* REQUIRED WORK
For the word "dimensions", determine how many lines of the entries below contain it, and give only that number.

* DATA EXCERPTS
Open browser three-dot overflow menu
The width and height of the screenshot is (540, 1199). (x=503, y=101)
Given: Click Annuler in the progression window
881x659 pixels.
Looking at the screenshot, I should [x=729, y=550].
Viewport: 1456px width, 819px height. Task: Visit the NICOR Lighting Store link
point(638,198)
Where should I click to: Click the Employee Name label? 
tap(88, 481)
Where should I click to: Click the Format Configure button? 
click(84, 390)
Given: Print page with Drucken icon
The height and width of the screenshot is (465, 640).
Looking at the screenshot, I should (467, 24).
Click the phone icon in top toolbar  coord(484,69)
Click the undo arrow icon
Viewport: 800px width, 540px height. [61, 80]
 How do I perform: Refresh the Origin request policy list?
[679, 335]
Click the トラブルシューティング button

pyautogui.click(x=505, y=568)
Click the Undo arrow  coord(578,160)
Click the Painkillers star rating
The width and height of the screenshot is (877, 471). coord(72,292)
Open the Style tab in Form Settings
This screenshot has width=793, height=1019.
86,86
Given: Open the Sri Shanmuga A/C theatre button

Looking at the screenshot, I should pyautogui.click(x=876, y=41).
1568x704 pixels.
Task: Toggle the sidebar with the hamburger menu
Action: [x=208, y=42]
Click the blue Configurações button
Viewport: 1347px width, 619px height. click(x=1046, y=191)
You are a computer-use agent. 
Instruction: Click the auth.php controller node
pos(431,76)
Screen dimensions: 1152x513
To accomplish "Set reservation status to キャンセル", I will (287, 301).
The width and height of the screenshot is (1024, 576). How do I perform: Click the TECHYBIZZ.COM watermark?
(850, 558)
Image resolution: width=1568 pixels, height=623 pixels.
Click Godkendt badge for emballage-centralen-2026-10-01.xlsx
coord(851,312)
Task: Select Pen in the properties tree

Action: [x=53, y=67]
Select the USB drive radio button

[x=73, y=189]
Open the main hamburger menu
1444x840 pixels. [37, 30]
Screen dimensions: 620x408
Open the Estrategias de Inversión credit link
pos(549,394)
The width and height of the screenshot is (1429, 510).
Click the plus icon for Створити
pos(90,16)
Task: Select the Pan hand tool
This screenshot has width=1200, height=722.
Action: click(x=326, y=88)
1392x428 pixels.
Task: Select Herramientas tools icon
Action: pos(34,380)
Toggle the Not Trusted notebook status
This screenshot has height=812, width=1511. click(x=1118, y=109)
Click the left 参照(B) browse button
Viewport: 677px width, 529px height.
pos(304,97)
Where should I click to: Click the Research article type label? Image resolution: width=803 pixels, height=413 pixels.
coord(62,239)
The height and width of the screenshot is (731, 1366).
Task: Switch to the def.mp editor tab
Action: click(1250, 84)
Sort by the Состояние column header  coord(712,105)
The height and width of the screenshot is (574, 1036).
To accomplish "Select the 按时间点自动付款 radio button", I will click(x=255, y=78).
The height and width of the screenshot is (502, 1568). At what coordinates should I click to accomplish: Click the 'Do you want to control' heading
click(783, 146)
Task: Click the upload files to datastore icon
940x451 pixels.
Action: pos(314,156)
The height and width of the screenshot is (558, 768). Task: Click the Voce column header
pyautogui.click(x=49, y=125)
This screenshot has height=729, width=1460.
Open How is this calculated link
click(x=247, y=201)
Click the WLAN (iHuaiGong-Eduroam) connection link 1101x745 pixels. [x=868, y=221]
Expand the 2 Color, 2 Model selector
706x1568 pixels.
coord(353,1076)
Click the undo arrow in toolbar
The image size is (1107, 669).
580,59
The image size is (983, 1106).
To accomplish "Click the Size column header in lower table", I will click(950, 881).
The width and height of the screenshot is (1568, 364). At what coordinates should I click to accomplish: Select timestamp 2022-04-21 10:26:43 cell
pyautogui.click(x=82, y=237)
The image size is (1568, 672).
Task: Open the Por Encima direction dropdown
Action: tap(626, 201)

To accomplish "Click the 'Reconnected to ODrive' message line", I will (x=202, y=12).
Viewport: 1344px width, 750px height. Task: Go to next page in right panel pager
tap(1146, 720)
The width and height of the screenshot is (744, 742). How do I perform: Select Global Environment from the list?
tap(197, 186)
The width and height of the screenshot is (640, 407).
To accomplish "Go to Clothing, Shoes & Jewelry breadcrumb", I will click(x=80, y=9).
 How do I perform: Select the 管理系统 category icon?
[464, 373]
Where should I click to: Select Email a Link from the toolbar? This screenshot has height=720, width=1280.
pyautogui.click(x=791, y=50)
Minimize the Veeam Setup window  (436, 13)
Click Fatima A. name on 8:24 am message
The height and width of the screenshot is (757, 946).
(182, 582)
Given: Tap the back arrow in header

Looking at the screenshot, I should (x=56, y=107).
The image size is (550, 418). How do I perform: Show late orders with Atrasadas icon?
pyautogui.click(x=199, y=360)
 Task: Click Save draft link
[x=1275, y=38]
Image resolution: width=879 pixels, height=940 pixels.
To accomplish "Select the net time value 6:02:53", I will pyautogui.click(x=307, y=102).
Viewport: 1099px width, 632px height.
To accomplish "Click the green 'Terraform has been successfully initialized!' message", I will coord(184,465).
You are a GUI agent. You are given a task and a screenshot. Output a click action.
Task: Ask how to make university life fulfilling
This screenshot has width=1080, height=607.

* SOLUTION
2